Starting with Thomas Strittmatter’s Atari and Macintosh disks in 2003, the DLA
developed and established a workflow for preserving and indexing digital
personal archives. This worked well with static textual material of manageable
size. Until 2013, 281 volumes (mostly floppy disks) from 35 personal archives
with 26,700 original files were saved and converted into stable file formats
[
Bülow 2011]. Almost from the beginning, the DLA adopted a
strategy highly recommended by the BitCurator project, that is to file media
volumes as a one-to-one copy in sector images [
Lee 2013, 27].
In general, sector images are most qualified to preserve technical metadata of
file systems (update time stamps, user information etc.) and can moreover be
directly integrated as logical drives (read-only) in virtual machines or
emulators.
A full-scale comparison of the amount of volumes reveals that Kittler’s media
(floppies, CD-Rs etc., original hard drives, further non-original transport
media and file collections) outnumber the former digital inventory (‘D-Archive
1.0’) from the last ten years by a significant margin (Figure 2).
The contrast becomes even more apparent in a numerical comparison on the file
level (Figure 3). While it is safe to say that most of 1.7 million files are not
Kittler’s but commercial or free software (ranging from operating system
software to special shareware), there is no safe way to automatically detect
irrelevant ones and simply leave them apart. This is due to the special
complexity of the estate.
Friedrich Kittler bequeathed texts, images, videos, and artifacts of his
programming. The latter comprise source code (written in several programming
languages) as well as modifications of his hardware configurations. In
approximately 30 years this work was executed under different operating systems,
starting with MS-DOS, followed by Unix. From approximately 2000 onwards he
worked under Gentoo Linux, not as a normal user with limited system rights, but
as root. His standard working directory was not the common
/home, he was using /usr/ich instead.
The possibility to encounter Kittler’s files and source code everywhere made it
necessary to show utmost restraint in the exclusion of suggested system
directories. Furthermore, it is obvious for Kittler’s code that the respective
programming environments are of relevance. Therefore, all files
from hard drives and most of the readable disks and optical media were examined.

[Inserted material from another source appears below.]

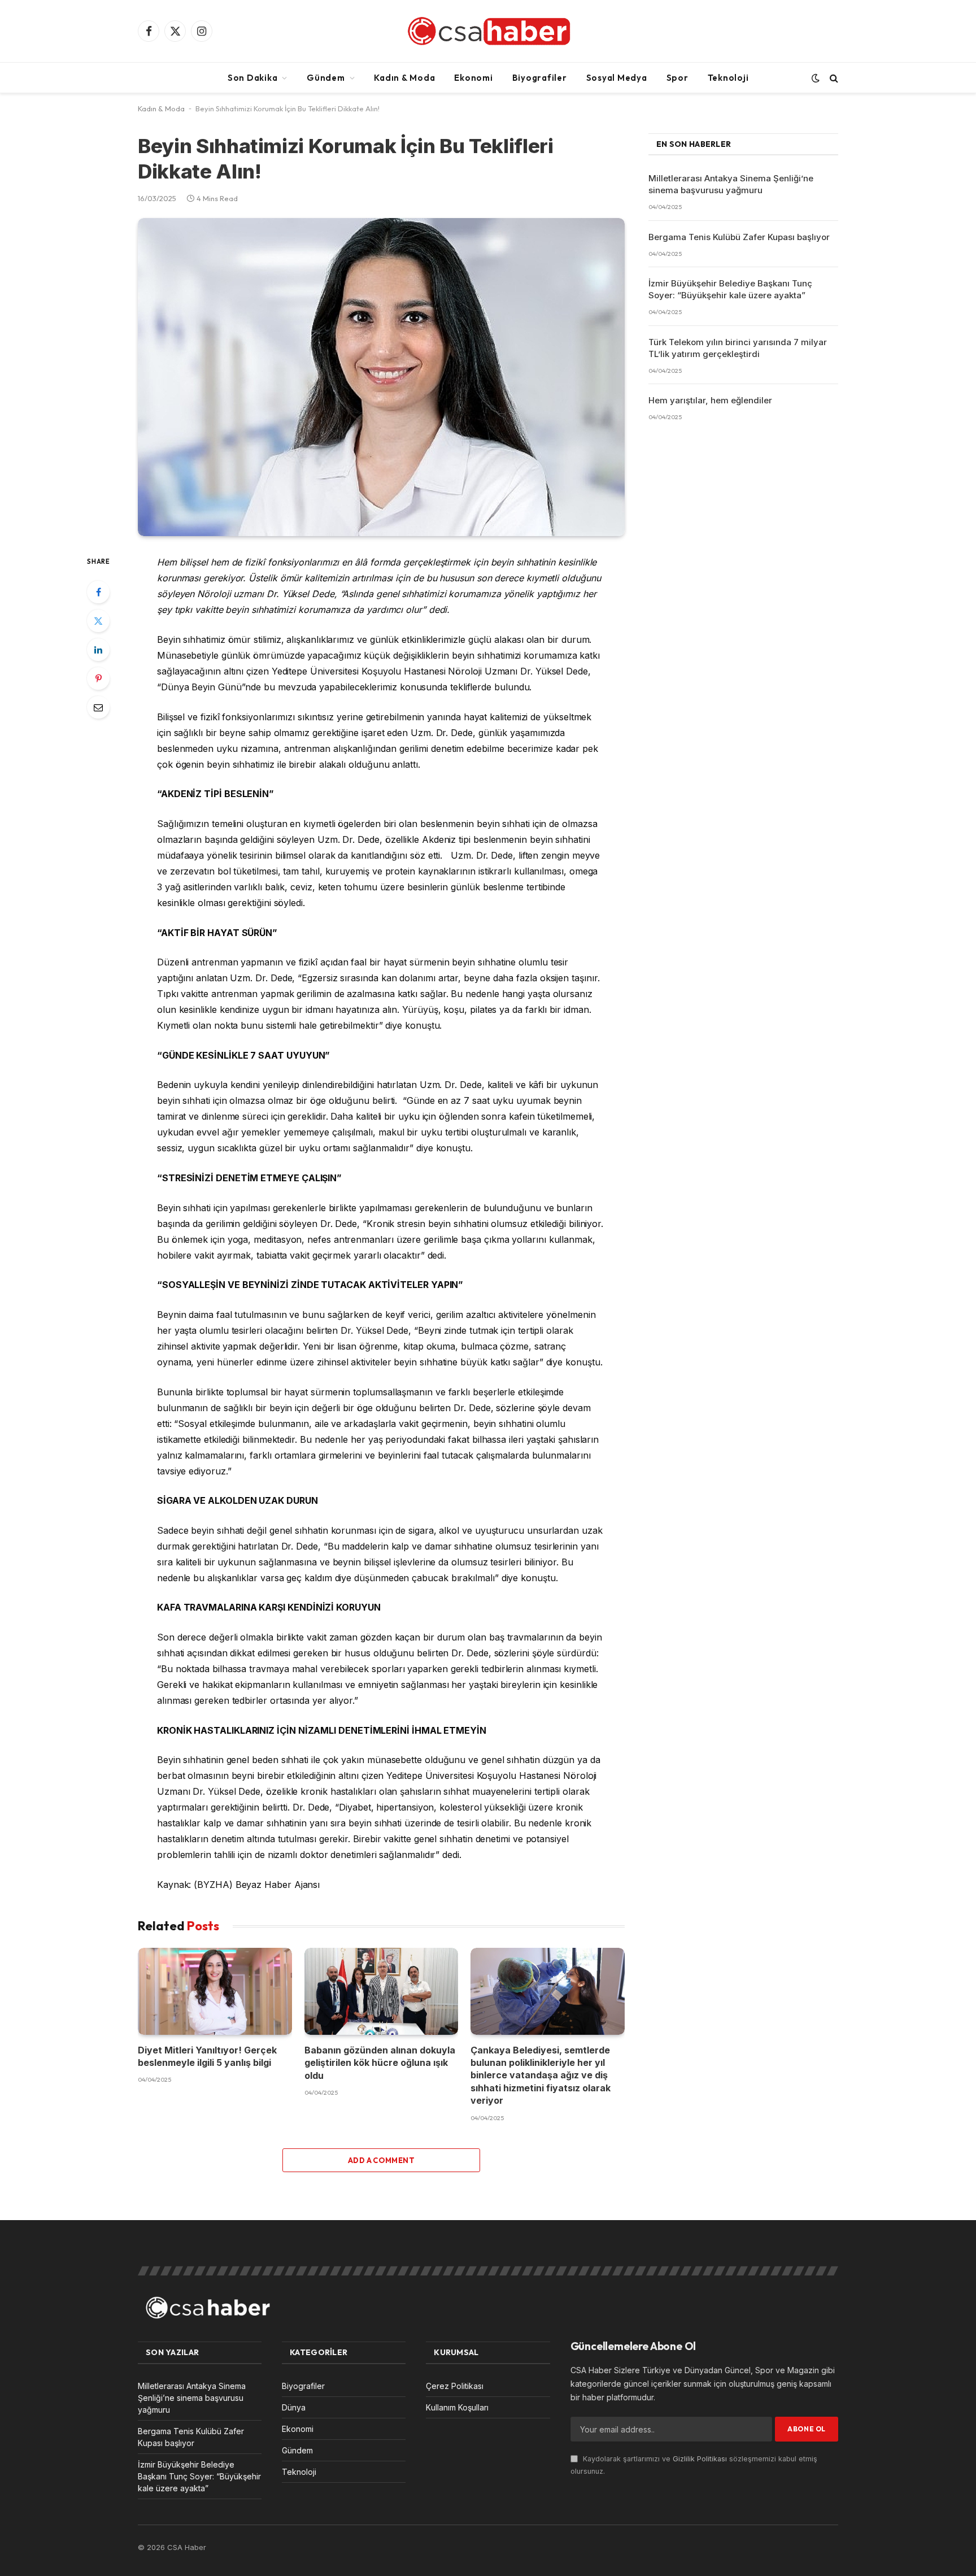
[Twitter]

Only obvious mass products (such as CD-R free samples enclosed in the magazine
c’t) were listed, but not copied. Consequently,
a manual selection and conversion as it was carried out in the previous workflow
would not work. Not only the amount, but also the specific complexity made
evident that this was a special challenge to cope with, from which future
estates might benefit.
In July 2012 a group of experts discussed how to approach Kittler’s digital
estate. Jürgen Enge and Tabea Lurk proposed to examine the untapped data
inventory by a full text index for further processing steps. In September 2012
Jürgen Enge presented a prototype working with sample data. In April 2013
substantial partitions and storage devices were analyzed and made available as
image copies from which a representative selection was indexed. Since August
2013 “Ironmaiden” (as the package was called in
jest
[1]) was
consolidated in a virtual machine on the DLA’s servers. It was then further
developed and eventually confronted with the whole relevant data inventory.
Preparation Process
Before the actual ingest of data into the Indexer, the preparation process
consisted of sector-copying, restoring, and listing. Thereby some practical
insights emerged that helped to further develop the workflow at the DLA.
- It was mandatory to label hard disks and removable media before inventory
numbers were assigned. We decided on:
- hd01 etc: hard disks, internal hard drives
- fd001 etc.: floppy disks
- od001 etc.: optical disks, CD-ROM, CD-R, CD-RW, DVD etc.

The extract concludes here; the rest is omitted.